In March 2017, a US $ 3 million Allied Patriot missile launched a US $ 200 drone from Amazon. However, to buy an unmanned aircraft it costs US $ 3.4 million. Are there other anti-drone solutions? The Russian military has set up a ground force to attack enemy drones. This device is the first of its kind in Russia. It operates an electronic wifi jammer which can theoretically separate the radio link between the drone and its operator. Russian-made drone jammers have recently been successful in suppressing drones, according to reports. But that doesn't mean that the United States' huge military drone fleet lacks defensive capabilities.
Principles and methods of UAV jammers.
The unmanned aerial vehicle is radio controlled in a certain frequency range and the GPS locator is an autopilot. The anti-drone solution uses drone jammer to intercept control signals with high performance radio signals. Another solution is to hijack the flying drone via GPS or frequency control by sending spoofed signals.

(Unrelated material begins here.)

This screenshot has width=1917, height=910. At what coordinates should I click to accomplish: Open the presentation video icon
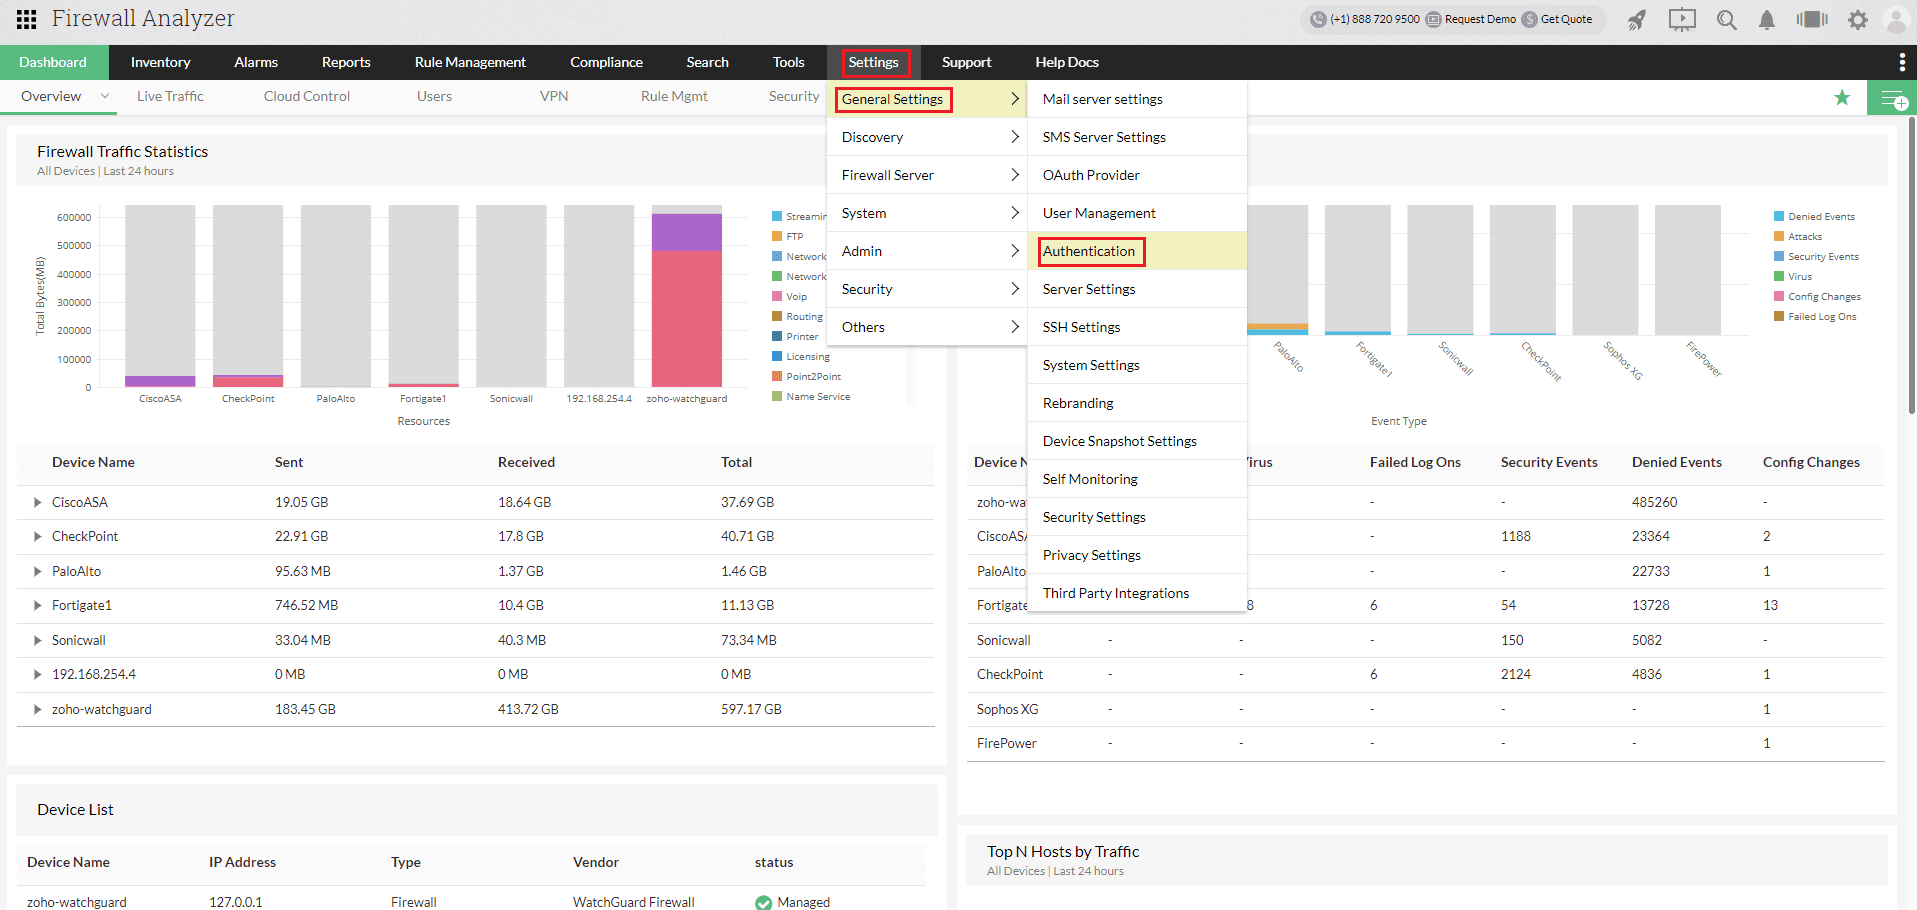point(1682,20)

skylifr.com provides anti-drone solutions. Interference with radio frequency interference from UAVs and UAVs, as well as jamming communications system between UAVs and pilots, and try to make it believe it is not in range. The anti-drone gun will not destroy or control the drone; this will only force the drone to land or return to the starting point. The drone killer helps prevent unauthorized flying robots from reaching sensitive and vulnerable areas. In order for the cell phone to prevent the program from working properly, it must be close enough to the signal that personnel will interfere with. For example, according to Australian Aerodynamics, an independent think tank dedicated to avionics systems, Avtobaza can detect targets up to 93 miles in length. Jammer requires more power than detection, so Avtobaza can jam drones with a range of less than 90 miles.
This is why Russian jammers and the new "special forces" operating their anti-drones do not necessarily present a survival risk for US military drones. Russian drone hunters can struggle to find targets. A former US drone developer who asked not to be named said: "It's hard to imagine if you'll know when and where."